As the Depression ended, support for the program diminished, and in 1939 Congress eliminated funding. The government sold its first Arthurdale homestead in 1941 and followed with other sales. When World War II commenced, bringing increased employment, the government decided to abolish the program altogether. In 1946 the program was transferred from the Farm Security Administration to the Farmers Home Corporation, which was given eighteen months to close out its operations. On July 27, 1946, Business Weekannounced the sale of Arthurdale's last government-owned properties in an article poignantly titled “Eden Liquidated.”
Of all the government's subsistence homestead programs, Arthurdale had been the most costly. Although exact figures have never been ascertained, based on the project's total expenses, the average individual cost of the 165 houses has been estimated at more than $16,000. This was, of course, far more than the homesteaders were required to pay, and if judged purely on these economic grounds, Arthurdale did not succeed. On the other hand, most of the families who occupied its houses purchased them, a clear indication that those who lived in Arthurdale considered it a success. The spacious acreage that surrounded each house has proved a boon over the years, as owners have enlarged their houses, or as second or third generations have built next door to their parents' houses.
While later and far more expensive public housing projects have been demolished in cities across the country, just the reverse is happening in Arthurdale. Arthurdale Heritage, Inc., has spearheaded a restoration effort in recent years. In 1995 the U.S. Department of Housing and Urban Development provided a grant to assist in restoring the town center, with the Charleston architecture firm of Paul D. Marshall and Associates in charge. In recent years, Arthurdale has become something of a mecca for faculty at West Virginia University in Morgantown who have chosen to live in the comfortable environment that the community provides.
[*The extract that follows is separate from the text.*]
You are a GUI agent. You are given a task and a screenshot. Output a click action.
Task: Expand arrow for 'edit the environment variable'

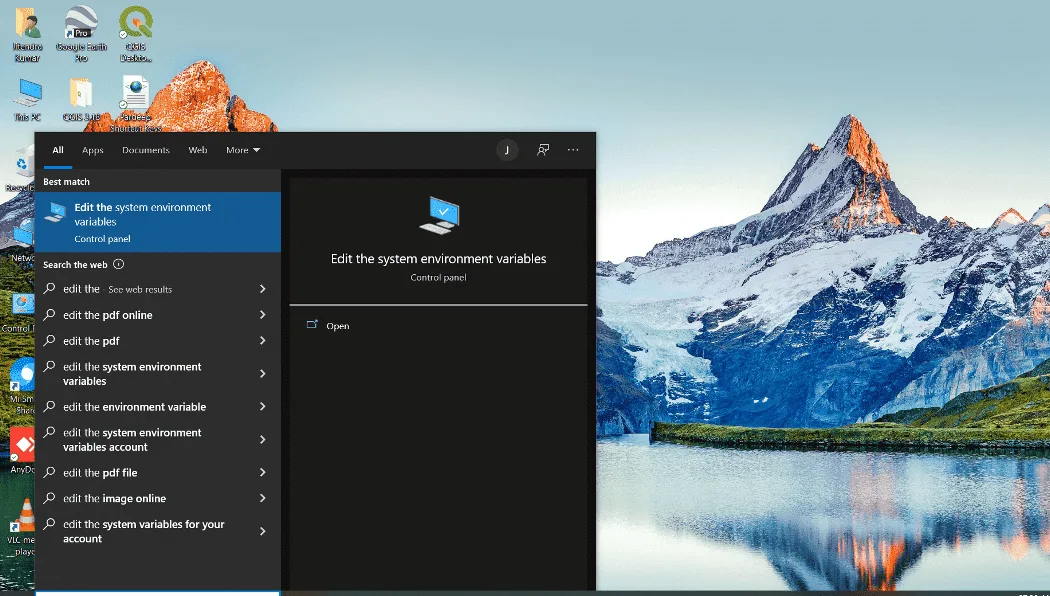click(262, 406)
Certainly Arthurdale exceeded its founder's wildest dreams. As long as she was in the White House, Eleanor Roosevelt attended each high school graduation, distributing the diplomas herself. In 1938 she even convinced FDR to deliver the commencement address. Thanks to the efforts of many, her pet project remains a vivid testament to her faith in humanity and the American spirit.
Arthurdale is easily toured via automobile. Maps and a self-guided driving tour are available at the visitor center in the former administration building in the Town Center ( PR8). Roads are conveniently designated by letters (another of Mrs. Roosevelt's suggestions) and are clearly marked.